Dopo la ristrutturazione del 1738, l'Ospedale
continuerà a vivere come educandato di ragazze povere.
PAOLO
TRANCHINA, Psicoanalisi senza muri -
Diario da una istituzione negata, Centro di documentazione, Pistoia (Via
degli Orafi 29), 1989, pp. 160, L.30.000.

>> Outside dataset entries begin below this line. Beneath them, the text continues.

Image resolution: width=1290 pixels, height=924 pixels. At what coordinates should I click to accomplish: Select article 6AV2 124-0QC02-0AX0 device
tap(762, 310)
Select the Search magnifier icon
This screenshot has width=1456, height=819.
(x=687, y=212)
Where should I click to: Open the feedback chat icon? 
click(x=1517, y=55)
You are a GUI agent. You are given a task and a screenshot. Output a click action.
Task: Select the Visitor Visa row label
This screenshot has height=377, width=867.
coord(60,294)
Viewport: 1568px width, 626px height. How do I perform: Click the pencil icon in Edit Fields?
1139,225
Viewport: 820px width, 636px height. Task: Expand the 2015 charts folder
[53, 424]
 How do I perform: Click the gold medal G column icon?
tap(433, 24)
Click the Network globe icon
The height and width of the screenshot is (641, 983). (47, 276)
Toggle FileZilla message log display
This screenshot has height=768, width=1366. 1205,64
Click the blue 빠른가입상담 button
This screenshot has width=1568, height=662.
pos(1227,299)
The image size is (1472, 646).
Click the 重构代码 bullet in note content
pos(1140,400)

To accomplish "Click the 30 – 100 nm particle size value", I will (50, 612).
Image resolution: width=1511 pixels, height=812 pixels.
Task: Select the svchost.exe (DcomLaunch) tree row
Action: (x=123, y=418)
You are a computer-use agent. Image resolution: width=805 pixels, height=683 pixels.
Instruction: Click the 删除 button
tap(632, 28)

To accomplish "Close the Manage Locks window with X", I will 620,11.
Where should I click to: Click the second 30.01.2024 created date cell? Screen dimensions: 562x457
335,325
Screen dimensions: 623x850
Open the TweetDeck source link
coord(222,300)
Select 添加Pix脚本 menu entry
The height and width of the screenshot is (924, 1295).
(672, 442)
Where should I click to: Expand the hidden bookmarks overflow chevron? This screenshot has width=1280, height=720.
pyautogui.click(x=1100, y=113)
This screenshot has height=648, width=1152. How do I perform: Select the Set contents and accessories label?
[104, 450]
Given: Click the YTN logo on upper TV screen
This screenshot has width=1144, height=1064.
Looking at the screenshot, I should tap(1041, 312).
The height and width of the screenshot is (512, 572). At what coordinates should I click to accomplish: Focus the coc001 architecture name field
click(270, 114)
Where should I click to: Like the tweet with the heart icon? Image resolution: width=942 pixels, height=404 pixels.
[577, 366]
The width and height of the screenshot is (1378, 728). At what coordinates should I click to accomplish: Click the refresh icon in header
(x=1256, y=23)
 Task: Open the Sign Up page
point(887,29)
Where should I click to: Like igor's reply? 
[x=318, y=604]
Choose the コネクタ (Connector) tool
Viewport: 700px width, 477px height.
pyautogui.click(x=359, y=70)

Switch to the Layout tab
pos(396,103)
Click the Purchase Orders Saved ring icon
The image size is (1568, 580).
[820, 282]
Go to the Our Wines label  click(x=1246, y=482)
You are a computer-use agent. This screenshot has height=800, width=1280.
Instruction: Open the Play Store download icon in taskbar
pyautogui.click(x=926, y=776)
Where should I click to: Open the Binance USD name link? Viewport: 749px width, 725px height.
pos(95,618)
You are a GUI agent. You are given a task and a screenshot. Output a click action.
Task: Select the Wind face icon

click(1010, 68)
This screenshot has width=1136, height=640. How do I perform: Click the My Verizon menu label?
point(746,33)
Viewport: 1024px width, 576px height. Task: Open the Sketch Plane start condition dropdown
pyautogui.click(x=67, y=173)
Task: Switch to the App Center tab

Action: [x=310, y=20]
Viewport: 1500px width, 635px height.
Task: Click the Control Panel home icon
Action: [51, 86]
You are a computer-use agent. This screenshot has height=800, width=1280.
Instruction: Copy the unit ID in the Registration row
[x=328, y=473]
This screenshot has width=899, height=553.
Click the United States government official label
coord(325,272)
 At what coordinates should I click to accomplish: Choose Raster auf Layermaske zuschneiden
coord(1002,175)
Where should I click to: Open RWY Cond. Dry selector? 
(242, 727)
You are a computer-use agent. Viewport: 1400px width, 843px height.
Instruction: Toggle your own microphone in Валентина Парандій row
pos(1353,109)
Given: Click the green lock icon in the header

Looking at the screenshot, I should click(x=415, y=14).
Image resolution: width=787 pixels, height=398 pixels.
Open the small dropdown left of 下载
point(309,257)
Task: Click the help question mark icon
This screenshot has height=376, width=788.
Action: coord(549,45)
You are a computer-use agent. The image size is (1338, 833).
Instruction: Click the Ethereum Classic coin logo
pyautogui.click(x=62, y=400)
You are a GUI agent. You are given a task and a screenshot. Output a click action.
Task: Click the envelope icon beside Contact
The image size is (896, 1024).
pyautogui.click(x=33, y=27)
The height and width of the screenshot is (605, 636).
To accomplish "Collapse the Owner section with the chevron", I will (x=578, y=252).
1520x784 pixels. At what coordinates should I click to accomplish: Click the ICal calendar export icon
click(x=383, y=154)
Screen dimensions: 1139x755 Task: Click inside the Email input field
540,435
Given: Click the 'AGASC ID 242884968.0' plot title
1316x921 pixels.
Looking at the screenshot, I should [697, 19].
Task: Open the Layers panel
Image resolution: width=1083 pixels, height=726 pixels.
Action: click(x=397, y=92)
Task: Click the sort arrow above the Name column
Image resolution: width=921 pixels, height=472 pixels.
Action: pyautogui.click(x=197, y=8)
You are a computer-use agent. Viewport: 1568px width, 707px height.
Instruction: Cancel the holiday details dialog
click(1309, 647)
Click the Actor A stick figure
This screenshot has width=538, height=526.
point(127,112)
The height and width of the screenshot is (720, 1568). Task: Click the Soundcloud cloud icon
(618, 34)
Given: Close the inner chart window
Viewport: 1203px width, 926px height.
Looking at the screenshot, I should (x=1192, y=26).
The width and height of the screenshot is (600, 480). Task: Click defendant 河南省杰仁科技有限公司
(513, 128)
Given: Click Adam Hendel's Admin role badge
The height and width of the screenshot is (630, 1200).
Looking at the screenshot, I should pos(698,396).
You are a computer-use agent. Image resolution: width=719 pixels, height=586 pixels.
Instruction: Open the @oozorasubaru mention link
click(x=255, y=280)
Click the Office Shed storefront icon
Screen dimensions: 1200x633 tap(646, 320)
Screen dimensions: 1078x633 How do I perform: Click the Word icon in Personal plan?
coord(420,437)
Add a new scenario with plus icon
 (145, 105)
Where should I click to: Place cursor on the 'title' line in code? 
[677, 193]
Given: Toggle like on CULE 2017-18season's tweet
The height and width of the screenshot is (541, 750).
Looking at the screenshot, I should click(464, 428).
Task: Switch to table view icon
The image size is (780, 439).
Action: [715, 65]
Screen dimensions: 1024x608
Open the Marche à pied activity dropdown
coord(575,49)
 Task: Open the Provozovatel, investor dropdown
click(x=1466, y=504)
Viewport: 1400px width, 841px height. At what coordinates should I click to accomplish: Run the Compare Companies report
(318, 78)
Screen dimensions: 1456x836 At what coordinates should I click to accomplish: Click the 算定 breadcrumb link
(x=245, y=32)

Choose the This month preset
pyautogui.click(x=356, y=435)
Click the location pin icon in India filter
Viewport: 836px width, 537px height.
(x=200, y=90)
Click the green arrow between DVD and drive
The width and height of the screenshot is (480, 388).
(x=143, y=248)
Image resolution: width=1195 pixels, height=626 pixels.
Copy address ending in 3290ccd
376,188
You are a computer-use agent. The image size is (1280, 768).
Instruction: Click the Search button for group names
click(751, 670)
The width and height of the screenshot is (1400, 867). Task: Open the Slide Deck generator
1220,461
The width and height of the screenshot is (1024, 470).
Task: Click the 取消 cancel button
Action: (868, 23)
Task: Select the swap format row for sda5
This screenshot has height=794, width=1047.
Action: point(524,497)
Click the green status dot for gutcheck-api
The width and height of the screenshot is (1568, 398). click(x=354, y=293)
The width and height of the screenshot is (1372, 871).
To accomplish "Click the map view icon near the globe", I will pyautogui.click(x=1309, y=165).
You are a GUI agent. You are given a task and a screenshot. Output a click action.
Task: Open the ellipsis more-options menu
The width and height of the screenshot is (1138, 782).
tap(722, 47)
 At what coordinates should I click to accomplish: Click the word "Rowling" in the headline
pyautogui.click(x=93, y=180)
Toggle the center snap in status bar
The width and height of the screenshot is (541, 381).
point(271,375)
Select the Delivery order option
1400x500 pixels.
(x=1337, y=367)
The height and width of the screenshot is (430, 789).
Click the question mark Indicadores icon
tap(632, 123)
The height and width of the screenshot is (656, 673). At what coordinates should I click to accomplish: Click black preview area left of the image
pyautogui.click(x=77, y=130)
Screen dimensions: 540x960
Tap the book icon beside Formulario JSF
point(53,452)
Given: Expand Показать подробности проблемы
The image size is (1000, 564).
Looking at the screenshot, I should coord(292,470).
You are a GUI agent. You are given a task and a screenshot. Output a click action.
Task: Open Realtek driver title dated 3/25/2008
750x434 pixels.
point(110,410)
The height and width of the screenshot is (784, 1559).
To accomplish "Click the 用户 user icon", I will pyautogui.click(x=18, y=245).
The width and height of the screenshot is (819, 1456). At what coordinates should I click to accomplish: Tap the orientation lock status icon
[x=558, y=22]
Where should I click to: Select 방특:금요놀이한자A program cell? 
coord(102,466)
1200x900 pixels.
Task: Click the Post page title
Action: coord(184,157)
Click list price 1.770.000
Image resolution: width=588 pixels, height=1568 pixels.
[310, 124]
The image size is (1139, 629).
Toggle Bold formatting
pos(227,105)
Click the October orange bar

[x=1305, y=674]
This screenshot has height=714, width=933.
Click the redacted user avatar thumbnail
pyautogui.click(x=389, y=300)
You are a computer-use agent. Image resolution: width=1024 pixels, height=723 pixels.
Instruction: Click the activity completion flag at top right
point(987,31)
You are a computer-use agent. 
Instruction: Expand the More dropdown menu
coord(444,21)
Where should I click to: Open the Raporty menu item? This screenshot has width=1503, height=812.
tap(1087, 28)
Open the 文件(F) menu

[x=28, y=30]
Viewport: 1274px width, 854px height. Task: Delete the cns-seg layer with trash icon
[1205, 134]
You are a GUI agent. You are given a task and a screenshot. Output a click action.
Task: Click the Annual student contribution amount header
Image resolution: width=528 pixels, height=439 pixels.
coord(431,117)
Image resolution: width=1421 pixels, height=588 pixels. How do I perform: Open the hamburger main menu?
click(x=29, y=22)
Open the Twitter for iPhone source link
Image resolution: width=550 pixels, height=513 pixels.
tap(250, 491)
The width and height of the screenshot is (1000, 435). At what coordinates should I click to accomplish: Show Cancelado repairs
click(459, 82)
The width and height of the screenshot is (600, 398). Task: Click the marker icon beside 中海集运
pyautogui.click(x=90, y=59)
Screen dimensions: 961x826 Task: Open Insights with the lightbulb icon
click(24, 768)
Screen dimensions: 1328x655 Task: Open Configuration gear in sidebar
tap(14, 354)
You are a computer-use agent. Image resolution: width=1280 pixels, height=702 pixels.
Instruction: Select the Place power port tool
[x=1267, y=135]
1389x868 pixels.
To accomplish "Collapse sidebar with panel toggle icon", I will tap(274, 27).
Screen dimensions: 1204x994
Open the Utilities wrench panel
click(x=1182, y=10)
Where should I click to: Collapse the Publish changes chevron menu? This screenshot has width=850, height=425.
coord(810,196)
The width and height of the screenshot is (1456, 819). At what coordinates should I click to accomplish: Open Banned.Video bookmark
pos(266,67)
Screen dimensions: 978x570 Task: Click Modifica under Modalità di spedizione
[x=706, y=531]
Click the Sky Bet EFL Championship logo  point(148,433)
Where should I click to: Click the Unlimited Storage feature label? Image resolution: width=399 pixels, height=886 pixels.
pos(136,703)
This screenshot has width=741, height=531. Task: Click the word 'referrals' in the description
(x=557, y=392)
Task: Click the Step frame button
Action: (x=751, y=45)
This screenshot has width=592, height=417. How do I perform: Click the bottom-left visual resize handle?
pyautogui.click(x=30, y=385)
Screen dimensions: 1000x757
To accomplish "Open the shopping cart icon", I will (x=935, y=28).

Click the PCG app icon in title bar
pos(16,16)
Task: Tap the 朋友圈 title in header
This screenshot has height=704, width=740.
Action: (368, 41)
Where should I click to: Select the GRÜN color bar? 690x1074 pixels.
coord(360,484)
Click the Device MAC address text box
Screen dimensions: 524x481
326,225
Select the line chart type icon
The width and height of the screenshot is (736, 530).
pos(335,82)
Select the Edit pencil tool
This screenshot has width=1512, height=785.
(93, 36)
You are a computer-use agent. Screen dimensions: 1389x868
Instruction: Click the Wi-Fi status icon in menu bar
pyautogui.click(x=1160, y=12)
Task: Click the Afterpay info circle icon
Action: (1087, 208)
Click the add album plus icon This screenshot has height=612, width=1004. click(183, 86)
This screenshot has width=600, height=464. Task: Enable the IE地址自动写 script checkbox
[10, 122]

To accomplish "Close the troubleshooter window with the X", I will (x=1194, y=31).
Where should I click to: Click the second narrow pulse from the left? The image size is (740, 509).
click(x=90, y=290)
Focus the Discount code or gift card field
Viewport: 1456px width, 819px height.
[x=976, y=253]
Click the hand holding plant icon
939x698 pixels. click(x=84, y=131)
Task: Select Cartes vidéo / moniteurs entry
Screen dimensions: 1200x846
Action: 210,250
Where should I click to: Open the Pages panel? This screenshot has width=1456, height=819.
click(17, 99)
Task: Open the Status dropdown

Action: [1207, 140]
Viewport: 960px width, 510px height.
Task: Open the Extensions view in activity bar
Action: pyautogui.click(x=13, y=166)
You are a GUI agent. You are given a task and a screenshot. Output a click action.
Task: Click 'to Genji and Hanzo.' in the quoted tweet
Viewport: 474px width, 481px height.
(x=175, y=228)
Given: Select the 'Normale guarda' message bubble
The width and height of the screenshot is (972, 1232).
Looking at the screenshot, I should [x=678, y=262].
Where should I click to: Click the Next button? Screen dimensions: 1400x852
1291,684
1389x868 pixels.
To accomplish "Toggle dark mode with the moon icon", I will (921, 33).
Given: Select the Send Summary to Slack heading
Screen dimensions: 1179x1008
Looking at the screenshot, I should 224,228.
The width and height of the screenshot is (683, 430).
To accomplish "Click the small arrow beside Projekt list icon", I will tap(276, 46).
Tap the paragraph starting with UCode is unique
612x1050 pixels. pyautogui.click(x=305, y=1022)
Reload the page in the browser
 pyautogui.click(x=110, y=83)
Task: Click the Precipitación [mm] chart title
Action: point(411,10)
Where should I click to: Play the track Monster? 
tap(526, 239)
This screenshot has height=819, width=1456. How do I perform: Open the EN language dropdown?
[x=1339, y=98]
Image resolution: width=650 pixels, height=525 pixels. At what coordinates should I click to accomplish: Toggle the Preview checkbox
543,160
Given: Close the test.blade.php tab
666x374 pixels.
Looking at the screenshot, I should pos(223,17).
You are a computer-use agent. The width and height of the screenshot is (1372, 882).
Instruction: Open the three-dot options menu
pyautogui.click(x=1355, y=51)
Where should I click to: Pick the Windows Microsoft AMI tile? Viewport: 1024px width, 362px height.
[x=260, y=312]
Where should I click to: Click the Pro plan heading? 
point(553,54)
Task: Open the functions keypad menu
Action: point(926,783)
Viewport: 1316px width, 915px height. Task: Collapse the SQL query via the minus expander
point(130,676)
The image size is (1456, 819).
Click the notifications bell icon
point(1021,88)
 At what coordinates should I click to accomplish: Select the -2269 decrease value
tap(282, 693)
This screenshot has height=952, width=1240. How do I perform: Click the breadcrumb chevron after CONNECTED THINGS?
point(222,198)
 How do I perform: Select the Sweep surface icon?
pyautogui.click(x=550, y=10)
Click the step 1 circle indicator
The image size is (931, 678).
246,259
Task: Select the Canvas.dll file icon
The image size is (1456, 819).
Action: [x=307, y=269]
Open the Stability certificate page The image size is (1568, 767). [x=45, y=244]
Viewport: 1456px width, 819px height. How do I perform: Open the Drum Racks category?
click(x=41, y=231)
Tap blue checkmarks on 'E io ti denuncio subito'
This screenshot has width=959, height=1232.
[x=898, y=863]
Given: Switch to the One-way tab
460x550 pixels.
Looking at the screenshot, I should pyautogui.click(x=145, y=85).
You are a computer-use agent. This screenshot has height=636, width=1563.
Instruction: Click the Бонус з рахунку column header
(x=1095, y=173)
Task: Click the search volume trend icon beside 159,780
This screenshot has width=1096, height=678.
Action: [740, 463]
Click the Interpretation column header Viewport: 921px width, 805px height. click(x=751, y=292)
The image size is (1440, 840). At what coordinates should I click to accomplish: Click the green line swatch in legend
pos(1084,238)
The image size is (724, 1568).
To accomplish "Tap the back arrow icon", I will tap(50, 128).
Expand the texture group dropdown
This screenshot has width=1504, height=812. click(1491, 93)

Il testo rappresenta una tappa fondamentale dei
rapporti tra psicoanalisi e istituzioni, psicoterapia e servizio pubblico nel
nostro paese. L'Autore descrive la sua esperienza di analista a contatto con
problemi e contraddizioni ai quali la sua formazione non l'ha per nulla
preparato. Difficoltà di rapporto con gli infermieri, i ricoverati, i
colleghi, si sommano alla impossibilità a decodificare in termini psicodinamici
logiche che implicano rapporti tra comportamenti e processi globali di
deistituzionalizzazione, motivazioni e deleghe politiche, diversità culturali e
stile di lavoro.
Ma lentamente, attraverso la fatica quotidiana e la
difficoltà a superare strumenti codificati di conoscenza, come
l'interpretazione in un setting statico, si fanno strada modalità nuove di
rapporto, con i colleghi, gli infermieri, i ricoverati; il dialogo con la
psicosi si apre attraverso e oltre i codici della psicoterapia, della psicoanalisi
aprendosi sulla quotidianità.
Al cambiamento della realtà, all'abbattimento dei
muri in pietra del manicomio di Arezzo corrispondono altri cambiamenti,
superamento di difese, pretese, narcisismi. La forma del diario dà alle pagine
una freschezza che non si può trovare in interventi più articolati, una immediatezza
che si apre su trame vive fino alla crudezza. I tragitti di trasformazione
pratica, tecnica, psicologica si caricano della forza della quotidianità, i
problemi, le contraddizioni, le speranze si immergono nel calore,
nell'intensità dei vissuti.
(dalla
presentazione)
GIUSEPPINA
COTTONE BERNARDI. Giochiamo insieme -
238 giochi per bambini da 3 a 6 anni, Edit. La Scuola, Brescia, 1987, pp.
160, L. 12.000
Giocare senza i soliti giocattoli. Giocare per
inserirsi in un gruppo di coetanei. Giocare con elementi naturali, quali
l'acqua e la sabbia. Giocare coinvolgendo i genitori. Riscoprire i giochi di
una volta. Giocare per esprimersi, per sperimentare, per comunicare ed
attraverso il gioco, anche tramite la mediazione dei compagni e degli insegnanti.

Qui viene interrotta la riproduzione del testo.